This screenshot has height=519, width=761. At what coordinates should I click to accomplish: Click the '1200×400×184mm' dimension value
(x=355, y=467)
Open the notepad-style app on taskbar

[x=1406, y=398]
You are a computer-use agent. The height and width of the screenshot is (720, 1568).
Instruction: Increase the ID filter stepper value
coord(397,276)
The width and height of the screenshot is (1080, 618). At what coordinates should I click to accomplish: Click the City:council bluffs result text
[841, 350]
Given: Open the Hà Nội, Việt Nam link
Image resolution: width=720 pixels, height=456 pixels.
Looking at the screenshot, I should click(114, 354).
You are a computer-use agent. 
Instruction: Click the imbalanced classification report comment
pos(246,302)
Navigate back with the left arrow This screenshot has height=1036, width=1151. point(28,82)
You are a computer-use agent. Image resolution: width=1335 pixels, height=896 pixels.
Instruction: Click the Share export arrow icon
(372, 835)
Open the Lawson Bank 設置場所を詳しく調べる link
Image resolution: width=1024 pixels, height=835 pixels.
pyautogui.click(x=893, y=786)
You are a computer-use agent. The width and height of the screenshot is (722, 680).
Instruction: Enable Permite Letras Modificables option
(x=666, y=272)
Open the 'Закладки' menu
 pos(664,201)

About this exercise:
Copy every line of the records above that contains "computer".

Task result:
You are a computer-use agent. The height and width of the screenshot is (720, 1568).
You are a computer-use agent. 
You are a computer-use agent. Image resolution: width=1335 pixels, height=896 pixels.
You are a computer-use agent. The width and height of the screenshot is (722, 680).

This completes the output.